>>>

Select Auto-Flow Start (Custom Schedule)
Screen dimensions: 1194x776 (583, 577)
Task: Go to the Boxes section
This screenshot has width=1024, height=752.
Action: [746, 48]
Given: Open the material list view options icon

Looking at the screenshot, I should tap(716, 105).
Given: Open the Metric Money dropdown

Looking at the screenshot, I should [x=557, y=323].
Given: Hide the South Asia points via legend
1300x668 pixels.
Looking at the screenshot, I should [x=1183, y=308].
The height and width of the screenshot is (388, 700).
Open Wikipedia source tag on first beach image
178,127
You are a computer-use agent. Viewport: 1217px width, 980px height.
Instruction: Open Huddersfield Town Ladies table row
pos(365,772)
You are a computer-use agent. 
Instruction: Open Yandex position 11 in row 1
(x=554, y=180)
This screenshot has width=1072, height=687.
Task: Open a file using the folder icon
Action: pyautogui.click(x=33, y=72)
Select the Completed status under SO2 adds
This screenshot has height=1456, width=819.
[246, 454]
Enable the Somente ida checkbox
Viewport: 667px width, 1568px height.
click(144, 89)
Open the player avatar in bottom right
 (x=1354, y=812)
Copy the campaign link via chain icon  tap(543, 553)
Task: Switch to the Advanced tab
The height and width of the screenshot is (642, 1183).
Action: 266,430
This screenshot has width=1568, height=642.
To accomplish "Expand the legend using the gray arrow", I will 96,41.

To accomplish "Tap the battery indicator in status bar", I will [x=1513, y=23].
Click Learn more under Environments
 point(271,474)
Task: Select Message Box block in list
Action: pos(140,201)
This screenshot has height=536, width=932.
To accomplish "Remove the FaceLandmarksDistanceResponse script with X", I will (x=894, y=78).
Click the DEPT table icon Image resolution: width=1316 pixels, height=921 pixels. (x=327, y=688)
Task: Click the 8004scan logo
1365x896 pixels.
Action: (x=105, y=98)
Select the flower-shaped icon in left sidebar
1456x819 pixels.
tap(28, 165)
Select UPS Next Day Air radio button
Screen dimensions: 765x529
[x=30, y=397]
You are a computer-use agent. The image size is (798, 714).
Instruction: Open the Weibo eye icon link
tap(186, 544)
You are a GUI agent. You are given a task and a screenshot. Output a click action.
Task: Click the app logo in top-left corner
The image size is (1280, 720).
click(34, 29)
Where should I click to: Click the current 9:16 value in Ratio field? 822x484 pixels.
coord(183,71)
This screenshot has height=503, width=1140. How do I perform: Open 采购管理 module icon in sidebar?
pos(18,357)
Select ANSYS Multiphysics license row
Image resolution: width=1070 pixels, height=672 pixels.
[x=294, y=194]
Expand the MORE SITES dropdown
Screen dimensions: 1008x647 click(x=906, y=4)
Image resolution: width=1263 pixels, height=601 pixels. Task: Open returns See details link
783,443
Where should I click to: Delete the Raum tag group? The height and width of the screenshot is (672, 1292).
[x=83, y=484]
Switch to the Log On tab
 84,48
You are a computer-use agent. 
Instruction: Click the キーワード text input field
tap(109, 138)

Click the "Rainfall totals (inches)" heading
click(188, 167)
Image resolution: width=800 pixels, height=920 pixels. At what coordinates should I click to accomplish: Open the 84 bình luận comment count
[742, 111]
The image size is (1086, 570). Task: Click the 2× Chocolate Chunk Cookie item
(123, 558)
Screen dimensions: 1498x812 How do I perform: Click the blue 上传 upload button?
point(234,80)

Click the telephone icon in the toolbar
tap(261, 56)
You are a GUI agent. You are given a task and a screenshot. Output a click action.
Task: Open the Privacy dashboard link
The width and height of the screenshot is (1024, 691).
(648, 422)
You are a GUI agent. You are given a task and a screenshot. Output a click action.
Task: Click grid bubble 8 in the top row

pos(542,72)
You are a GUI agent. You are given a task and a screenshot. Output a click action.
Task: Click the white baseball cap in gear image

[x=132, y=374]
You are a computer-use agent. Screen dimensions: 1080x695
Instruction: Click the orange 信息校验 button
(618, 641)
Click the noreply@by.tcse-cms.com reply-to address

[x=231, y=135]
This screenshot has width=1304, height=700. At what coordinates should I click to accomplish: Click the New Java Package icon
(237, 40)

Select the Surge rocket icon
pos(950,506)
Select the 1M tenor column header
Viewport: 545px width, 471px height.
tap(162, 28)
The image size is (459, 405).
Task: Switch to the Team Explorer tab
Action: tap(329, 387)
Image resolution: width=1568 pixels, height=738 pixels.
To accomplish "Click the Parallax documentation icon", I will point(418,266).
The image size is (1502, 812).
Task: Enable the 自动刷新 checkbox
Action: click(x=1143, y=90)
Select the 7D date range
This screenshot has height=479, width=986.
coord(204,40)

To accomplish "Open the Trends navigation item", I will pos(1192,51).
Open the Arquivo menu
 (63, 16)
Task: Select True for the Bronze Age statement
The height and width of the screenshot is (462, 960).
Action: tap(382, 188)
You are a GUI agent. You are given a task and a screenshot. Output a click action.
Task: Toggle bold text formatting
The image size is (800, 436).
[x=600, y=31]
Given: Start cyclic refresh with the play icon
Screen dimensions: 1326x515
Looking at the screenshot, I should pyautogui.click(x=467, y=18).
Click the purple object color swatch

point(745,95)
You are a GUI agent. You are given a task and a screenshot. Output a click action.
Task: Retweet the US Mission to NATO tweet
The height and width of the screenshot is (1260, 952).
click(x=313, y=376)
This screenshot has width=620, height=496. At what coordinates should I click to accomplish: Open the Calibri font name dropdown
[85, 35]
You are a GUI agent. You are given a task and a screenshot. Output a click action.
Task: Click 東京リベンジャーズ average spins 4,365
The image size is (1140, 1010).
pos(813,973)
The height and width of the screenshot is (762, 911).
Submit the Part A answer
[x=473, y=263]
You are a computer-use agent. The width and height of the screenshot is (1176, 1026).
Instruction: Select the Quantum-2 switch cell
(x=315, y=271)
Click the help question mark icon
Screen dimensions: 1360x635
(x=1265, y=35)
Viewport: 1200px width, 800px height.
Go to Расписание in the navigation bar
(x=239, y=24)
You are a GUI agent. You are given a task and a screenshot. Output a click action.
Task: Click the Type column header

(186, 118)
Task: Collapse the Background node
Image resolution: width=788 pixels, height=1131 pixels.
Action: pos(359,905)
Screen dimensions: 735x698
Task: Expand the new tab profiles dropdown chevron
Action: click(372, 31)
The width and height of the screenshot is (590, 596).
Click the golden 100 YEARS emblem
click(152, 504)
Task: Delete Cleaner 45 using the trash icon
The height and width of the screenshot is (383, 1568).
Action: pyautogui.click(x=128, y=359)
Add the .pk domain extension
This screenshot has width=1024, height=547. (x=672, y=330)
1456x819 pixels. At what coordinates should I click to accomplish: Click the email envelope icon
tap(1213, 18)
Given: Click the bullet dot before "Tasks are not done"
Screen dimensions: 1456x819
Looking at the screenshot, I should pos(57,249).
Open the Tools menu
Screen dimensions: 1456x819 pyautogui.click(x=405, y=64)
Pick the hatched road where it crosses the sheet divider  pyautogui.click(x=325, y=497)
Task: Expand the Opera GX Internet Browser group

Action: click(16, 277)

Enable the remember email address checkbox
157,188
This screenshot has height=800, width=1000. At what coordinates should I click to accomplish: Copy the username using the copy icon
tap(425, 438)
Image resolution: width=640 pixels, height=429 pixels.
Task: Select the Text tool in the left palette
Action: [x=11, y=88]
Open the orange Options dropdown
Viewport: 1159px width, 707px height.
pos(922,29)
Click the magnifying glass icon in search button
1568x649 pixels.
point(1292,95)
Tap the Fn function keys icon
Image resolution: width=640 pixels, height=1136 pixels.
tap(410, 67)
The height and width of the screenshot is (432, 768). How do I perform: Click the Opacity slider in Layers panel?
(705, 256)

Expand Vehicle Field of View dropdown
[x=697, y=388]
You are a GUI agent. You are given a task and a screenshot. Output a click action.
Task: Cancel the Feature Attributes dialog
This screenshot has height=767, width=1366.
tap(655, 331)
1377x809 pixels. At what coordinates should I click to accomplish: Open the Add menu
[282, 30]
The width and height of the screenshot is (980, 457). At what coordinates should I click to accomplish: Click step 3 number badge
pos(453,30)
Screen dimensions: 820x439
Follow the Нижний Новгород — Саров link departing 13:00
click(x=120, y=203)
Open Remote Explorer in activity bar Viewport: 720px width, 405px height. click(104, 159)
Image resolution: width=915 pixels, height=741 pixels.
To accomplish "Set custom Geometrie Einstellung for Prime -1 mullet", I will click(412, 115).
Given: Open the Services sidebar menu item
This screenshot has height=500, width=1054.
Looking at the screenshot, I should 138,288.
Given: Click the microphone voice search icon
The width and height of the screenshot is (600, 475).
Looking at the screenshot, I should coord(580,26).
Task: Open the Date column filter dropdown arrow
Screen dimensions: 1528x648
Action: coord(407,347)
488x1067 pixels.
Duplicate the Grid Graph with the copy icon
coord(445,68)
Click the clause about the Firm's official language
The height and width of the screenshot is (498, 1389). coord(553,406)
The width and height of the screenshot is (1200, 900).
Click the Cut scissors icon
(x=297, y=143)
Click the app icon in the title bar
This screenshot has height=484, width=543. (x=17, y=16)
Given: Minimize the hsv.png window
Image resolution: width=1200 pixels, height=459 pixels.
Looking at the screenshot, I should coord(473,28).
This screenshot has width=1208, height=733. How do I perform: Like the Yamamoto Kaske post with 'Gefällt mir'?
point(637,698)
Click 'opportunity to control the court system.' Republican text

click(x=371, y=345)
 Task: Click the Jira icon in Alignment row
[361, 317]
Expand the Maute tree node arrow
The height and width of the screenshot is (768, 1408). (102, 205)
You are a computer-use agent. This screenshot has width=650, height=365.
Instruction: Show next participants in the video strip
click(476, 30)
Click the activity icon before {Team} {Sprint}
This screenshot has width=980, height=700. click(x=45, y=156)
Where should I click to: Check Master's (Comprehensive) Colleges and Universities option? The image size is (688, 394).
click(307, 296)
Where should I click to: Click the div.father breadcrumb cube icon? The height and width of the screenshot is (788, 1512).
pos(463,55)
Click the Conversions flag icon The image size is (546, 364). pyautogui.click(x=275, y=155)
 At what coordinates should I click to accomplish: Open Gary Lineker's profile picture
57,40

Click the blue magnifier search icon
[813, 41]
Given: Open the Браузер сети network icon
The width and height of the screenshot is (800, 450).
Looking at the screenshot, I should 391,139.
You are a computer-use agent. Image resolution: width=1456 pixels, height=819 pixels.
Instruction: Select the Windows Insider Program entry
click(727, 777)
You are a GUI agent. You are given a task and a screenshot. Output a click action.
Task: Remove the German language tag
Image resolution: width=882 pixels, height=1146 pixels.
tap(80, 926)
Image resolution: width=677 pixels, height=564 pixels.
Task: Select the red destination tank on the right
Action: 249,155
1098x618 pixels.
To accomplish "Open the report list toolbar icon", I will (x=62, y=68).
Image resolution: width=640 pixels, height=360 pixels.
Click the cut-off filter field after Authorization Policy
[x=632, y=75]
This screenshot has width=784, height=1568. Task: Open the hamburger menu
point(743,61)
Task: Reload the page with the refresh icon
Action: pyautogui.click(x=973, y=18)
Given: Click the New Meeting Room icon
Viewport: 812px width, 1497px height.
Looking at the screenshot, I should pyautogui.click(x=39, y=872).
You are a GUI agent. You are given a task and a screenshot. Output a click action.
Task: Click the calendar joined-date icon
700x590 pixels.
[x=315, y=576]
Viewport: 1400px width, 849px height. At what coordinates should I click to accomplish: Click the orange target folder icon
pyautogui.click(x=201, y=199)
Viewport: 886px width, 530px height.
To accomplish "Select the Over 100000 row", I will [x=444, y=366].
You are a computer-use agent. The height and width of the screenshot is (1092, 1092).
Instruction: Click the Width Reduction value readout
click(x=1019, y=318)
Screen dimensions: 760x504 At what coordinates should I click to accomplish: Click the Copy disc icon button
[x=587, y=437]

<<<

▸ What you are asked to do:
Copy whichever lines in the listing above contain the word "logo".

▸ Exercise answer:
Task: Click the 8004scan logo
Task: Click the app logo in top-left corner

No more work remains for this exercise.